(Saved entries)
[Start]
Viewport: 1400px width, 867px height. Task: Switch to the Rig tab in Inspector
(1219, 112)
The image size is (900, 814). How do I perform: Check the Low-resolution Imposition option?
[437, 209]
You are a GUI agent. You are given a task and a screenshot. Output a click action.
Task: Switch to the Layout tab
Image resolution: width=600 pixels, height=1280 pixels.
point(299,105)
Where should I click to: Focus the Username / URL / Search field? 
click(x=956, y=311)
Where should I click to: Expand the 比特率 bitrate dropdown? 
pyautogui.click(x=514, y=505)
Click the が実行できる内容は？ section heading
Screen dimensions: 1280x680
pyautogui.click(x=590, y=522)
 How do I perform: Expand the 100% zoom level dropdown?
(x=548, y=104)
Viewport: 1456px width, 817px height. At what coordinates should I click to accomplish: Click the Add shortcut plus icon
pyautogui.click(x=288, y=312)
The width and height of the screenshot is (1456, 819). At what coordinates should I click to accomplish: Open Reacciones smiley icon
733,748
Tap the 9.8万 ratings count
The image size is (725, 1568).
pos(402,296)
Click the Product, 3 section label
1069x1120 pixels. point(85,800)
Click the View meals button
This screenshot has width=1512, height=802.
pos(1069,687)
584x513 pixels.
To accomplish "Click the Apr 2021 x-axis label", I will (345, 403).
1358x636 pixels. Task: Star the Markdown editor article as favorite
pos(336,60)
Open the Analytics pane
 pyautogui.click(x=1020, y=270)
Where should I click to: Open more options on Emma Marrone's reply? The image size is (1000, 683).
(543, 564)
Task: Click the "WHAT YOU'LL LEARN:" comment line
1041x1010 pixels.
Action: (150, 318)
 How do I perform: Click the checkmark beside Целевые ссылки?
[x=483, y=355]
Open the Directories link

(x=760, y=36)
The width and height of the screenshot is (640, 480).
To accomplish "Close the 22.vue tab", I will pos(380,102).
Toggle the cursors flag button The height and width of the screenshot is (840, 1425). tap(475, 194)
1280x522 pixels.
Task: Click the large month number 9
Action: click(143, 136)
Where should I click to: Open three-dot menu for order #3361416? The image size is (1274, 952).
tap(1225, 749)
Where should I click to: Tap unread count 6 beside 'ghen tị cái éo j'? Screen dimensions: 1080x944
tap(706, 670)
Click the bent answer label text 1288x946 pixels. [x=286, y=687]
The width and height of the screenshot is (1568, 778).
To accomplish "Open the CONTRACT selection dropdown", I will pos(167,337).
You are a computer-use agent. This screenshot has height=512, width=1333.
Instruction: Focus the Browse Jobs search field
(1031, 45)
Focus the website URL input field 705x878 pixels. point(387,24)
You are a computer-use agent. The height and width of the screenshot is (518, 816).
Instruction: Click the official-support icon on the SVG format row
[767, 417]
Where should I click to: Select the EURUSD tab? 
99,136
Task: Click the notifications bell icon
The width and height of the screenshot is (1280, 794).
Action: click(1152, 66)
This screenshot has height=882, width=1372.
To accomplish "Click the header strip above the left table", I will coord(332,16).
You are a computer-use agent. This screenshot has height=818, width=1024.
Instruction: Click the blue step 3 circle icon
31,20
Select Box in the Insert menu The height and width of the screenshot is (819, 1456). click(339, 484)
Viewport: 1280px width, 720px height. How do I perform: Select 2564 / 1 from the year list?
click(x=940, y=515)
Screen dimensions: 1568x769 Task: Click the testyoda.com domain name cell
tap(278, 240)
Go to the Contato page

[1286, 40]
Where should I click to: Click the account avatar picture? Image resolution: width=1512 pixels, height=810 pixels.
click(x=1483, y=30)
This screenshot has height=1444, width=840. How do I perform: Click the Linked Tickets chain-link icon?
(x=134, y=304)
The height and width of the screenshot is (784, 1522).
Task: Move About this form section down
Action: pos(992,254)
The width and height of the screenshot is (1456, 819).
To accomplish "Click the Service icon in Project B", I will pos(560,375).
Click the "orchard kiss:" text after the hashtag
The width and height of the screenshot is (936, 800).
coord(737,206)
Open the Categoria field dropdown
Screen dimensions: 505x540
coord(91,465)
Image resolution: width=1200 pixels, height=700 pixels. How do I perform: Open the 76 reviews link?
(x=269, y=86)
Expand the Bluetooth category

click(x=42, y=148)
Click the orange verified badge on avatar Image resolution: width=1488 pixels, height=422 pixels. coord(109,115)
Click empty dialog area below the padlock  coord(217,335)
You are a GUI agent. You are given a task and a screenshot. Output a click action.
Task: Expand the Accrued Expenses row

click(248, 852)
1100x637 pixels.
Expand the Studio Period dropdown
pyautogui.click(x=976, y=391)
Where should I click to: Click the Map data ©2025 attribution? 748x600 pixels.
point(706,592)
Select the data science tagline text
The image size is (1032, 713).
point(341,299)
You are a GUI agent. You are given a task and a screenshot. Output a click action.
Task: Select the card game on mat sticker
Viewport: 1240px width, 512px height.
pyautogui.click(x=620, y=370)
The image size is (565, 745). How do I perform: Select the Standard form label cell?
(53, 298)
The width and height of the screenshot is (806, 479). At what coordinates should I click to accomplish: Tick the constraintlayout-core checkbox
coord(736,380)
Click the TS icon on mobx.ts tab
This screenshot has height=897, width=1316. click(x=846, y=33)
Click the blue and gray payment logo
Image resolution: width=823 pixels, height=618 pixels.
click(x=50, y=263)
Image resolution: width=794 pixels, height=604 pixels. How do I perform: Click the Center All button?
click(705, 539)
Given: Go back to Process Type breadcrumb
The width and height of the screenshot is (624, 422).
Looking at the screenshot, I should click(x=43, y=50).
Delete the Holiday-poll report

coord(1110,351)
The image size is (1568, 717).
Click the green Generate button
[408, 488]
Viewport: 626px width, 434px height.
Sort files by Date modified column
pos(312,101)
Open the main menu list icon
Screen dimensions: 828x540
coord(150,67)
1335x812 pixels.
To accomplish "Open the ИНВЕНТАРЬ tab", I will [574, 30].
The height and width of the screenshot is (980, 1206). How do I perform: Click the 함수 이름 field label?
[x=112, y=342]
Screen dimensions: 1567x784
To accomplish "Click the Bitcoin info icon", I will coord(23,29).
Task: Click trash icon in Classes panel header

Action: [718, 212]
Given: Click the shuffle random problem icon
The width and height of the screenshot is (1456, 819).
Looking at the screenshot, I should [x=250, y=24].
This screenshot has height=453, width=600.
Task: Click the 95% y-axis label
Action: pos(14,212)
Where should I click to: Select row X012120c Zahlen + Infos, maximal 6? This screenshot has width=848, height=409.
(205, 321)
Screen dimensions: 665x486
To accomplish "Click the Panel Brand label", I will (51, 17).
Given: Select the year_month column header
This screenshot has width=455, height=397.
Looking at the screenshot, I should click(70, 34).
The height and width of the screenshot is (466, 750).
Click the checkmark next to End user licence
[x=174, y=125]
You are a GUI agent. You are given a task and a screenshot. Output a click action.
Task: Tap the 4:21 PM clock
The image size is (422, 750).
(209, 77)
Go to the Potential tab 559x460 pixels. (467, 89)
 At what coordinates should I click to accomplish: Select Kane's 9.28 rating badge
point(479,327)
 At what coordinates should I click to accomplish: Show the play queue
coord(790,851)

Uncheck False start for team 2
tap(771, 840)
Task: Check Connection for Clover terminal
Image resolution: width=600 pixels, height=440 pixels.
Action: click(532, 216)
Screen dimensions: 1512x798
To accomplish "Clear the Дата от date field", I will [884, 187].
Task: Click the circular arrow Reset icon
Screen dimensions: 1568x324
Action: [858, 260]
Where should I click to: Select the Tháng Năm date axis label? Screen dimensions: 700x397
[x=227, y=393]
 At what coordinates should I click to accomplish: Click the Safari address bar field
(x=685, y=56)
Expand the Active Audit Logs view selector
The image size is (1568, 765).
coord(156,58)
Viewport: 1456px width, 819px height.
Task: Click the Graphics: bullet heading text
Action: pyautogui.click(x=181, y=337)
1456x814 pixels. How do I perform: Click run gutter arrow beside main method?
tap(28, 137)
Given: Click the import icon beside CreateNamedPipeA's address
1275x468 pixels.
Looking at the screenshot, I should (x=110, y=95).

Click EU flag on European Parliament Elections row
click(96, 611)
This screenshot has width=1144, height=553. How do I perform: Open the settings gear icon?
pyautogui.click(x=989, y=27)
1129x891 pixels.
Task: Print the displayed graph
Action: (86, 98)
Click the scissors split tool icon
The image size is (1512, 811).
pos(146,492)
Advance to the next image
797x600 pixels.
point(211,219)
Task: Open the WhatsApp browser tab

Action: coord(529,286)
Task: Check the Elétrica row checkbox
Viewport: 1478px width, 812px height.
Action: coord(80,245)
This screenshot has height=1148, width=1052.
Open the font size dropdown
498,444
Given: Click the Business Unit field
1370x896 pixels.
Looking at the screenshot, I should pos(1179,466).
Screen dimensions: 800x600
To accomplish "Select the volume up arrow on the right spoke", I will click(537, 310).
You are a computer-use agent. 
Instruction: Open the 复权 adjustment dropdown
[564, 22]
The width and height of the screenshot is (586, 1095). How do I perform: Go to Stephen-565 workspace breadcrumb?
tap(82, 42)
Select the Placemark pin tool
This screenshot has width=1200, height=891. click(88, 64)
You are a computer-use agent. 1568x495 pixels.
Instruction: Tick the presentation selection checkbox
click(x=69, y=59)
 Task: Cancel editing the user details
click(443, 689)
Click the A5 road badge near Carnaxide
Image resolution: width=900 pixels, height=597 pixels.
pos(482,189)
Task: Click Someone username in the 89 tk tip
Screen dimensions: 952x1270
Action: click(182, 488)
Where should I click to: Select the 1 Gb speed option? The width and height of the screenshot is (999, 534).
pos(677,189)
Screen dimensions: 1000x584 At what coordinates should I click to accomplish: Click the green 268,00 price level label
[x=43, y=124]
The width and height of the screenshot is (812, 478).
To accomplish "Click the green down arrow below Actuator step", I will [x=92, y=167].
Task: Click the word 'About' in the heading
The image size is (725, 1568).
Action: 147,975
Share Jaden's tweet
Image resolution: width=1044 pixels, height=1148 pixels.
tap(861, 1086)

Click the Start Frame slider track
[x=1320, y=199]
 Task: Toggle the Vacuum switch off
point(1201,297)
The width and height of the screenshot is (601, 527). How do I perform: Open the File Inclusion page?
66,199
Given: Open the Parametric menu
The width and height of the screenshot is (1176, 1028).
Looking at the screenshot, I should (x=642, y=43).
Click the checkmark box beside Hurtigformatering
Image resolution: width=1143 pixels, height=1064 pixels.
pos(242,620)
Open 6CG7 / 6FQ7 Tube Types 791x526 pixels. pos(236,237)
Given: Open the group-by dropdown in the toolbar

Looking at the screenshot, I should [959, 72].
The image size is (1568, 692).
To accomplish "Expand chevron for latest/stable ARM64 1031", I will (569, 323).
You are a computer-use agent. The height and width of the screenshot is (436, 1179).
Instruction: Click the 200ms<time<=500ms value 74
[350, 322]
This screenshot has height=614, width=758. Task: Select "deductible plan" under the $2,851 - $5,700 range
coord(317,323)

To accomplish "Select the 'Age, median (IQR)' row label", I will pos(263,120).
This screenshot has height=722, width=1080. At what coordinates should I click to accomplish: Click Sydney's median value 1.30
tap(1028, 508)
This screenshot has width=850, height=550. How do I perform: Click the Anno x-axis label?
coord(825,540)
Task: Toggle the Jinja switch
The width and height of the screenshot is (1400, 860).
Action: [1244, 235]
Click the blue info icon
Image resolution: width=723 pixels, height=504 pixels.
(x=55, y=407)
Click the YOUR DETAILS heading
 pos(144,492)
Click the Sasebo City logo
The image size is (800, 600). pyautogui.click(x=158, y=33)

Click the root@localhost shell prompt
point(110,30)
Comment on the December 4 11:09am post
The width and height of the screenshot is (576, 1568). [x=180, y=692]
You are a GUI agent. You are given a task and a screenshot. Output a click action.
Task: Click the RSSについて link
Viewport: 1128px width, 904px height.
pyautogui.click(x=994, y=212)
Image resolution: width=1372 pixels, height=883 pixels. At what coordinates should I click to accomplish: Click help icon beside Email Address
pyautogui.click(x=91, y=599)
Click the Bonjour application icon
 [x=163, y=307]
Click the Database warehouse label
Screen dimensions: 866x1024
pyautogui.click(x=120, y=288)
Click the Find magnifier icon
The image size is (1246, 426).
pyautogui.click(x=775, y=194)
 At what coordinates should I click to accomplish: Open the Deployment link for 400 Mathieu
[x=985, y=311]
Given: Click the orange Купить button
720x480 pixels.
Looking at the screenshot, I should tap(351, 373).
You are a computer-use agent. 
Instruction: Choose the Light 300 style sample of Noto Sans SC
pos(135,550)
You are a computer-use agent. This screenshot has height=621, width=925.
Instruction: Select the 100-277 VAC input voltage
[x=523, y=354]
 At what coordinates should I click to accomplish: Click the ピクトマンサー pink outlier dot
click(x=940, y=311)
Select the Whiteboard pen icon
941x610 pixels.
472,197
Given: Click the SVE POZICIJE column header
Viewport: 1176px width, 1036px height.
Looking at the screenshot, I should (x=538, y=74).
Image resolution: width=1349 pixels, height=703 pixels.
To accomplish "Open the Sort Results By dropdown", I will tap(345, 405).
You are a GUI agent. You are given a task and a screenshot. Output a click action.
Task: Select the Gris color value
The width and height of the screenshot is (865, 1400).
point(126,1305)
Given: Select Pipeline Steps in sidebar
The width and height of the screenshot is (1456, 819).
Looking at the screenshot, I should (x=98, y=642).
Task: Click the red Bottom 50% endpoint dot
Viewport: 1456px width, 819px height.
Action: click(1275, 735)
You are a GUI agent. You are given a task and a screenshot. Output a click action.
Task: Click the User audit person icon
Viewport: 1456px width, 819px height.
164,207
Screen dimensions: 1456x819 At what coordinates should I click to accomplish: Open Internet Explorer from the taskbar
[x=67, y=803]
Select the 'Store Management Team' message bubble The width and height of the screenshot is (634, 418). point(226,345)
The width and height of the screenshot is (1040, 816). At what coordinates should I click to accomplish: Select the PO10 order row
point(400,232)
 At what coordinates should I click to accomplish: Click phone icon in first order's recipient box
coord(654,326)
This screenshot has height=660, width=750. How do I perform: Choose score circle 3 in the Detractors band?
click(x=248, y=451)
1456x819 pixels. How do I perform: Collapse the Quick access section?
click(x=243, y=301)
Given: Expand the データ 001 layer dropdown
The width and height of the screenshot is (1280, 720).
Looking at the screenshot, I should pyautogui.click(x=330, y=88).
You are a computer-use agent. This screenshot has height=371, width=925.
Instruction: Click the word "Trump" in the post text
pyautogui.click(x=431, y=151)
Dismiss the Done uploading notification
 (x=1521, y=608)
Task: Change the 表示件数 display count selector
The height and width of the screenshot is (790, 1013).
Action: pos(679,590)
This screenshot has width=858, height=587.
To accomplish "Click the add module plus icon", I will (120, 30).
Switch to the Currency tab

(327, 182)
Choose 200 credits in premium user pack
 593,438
[End]
▶ **TASK OBJECTIVE**: Write out the items from the first line through the line containing "click(x=956, y=311)", including both of those lines.

▶ **RESULT**:
Viewport: 1400px width, 867px height. Task: Switch to the Rig tab in Inspector
(1219, 112)
The image size is (900, 814). How do I perform: Check the Low-resolution Imposition option?
[437, 209]
You are a GUI agent. You are given a task and a screenshot. Output a click action.
Task: Switch to the Layout tab
Image resolution: width=600 pixels, height=1280 pixels.
point(299,105)
Where should I click to: Focus the Username / URL / Search field? 
click(x=956, y=311)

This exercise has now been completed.